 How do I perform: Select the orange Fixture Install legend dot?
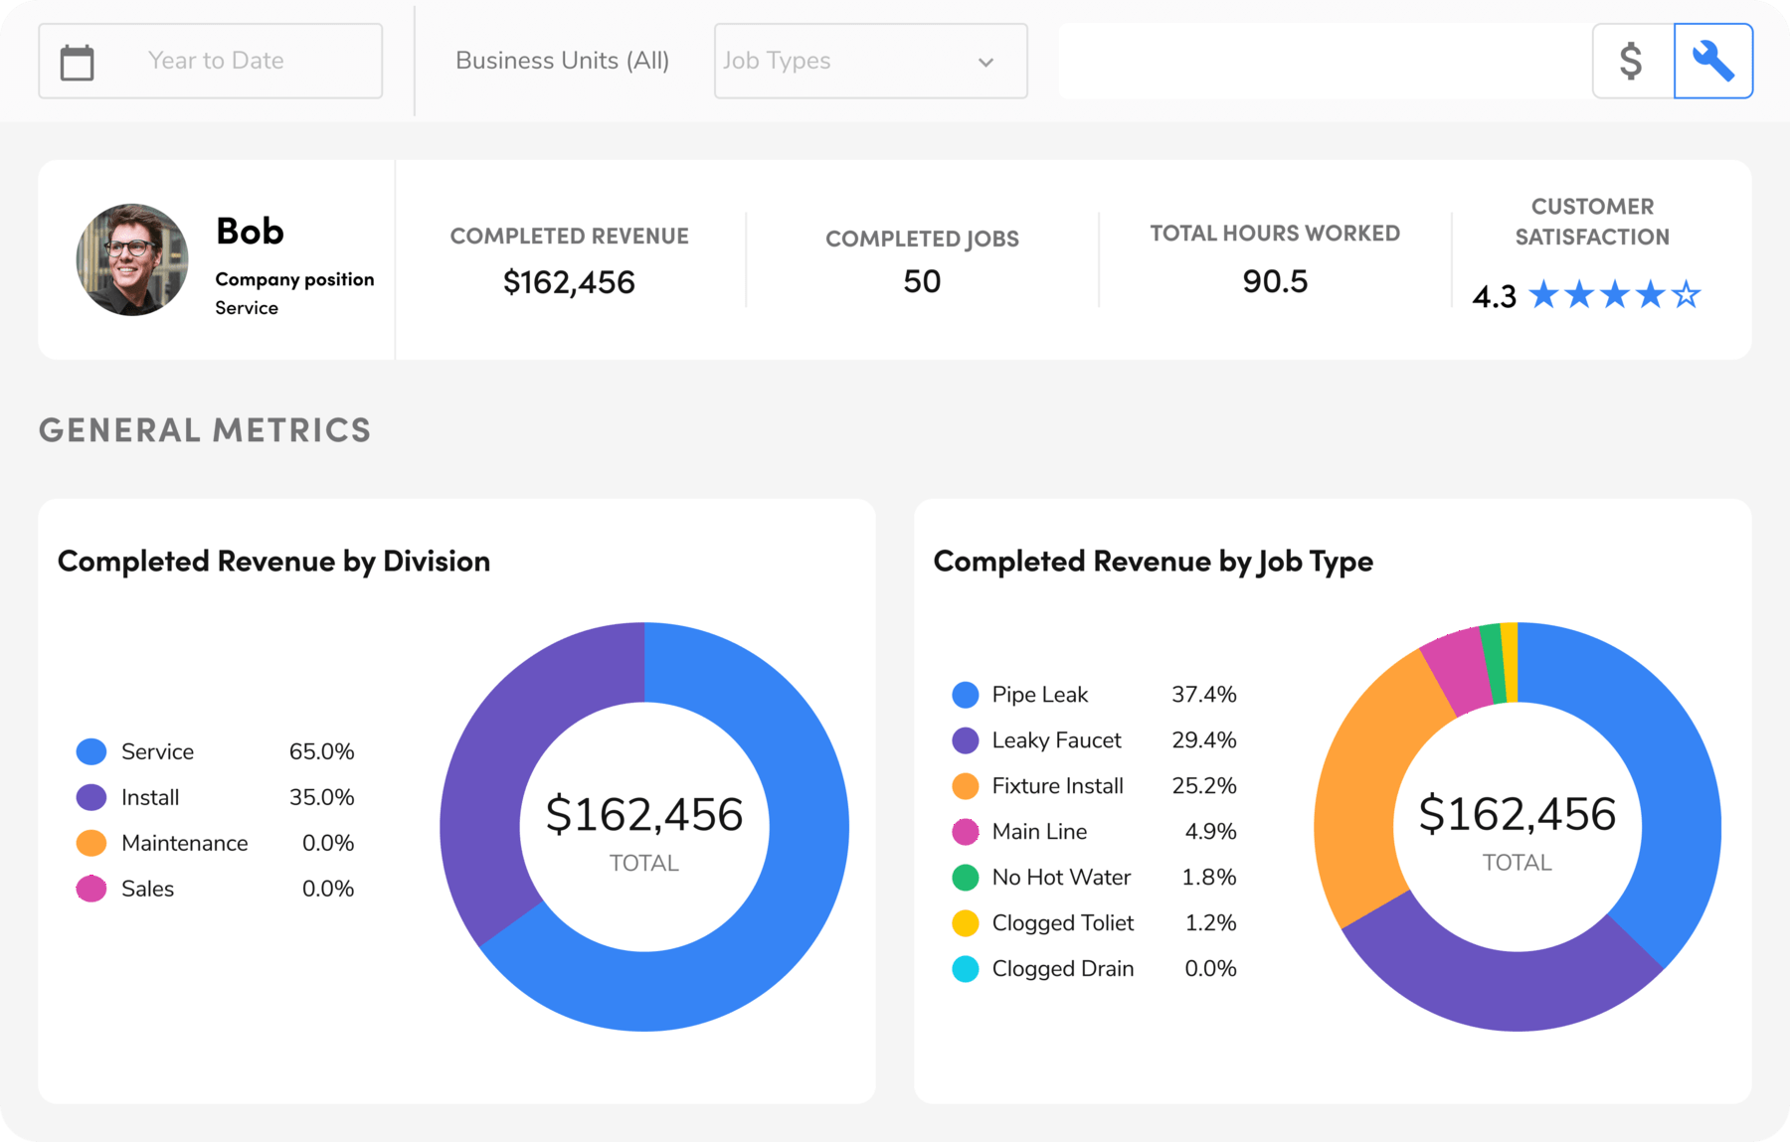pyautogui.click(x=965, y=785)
--
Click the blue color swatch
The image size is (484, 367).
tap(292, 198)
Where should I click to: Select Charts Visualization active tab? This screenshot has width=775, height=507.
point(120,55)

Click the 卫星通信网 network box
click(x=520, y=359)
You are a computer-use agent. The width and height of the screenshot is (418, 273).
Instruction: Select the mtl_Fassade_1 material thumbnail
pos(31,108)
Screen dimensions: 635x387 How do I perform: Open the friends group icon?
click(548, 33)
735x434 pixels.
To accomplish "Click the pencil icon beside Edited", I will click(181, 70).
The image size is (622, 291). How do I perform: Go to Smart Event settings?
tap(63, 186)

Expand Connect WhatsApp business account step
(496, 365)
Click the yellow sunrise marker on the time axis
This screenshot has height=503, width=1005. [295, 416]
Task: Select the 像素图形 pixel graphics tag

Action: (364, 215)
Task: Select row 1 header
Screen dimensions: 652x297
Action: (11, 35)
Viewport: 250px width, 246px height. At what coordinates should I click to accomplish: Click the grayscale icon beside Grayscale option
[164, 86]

■ Task brief: Show every line of the material above that contains the string "perform". Case counts.

■ Solution for this exercise:
 How do I perform: Select the orange Fixture Install legend dot?
Screen dimensions: 635x387 How do I perform: Open the friends group icon?
The image size is (622, 291). How do I perform: Go to Smart Event settings?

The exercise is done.